文章标题 CoderForces 450D : Jzzhu and Cities（最短路---spfa）

Jzzhu and Cities

Description
Jzzhu is the president of country A. There are n cities numbered from 1 to n in his country. City 1 is the capital of A. Also there are m roads connecting the cities. One can go from city ui to vi (and vise versa) using the i-th road, the length of this road is xi. Finally, there are k train routes in the country. One can use the i-th train route to go from capital of the country to city si (and vise versa), the length of this route is yi.

**资料来源**.
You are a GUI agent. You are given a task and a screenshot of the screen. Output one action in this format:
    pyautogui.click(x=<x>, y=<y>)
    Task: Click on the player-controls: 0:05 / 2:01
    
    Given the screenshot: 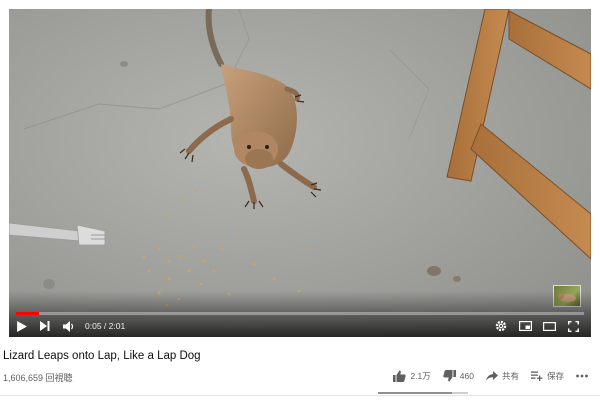 What is the action you would take?
    pyautogui.click(x=300, y=326)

**操作要求**.
- 1) 根据阅读材料，A 国的首都是哪一座城市？
- 2) 摘录阅读材料中从“Description”起一直到“route is yi.”为止的全部文字。

**练习答案**.
- 1) 1 号城市。

- 2)
Description
Jzzhu is the president of country A. There are n cities numbered from 1 to n in his country. City 1 is the capital of A. Also there are m roads connecting the cities. One can go from city ui to vi (and vise versa) using the i-th road, the length of this road is xi. Finally, there are k train routes in the country. One can use the i-th train route to go from capital of the country to city si (and vise versa), the length of this route is yi.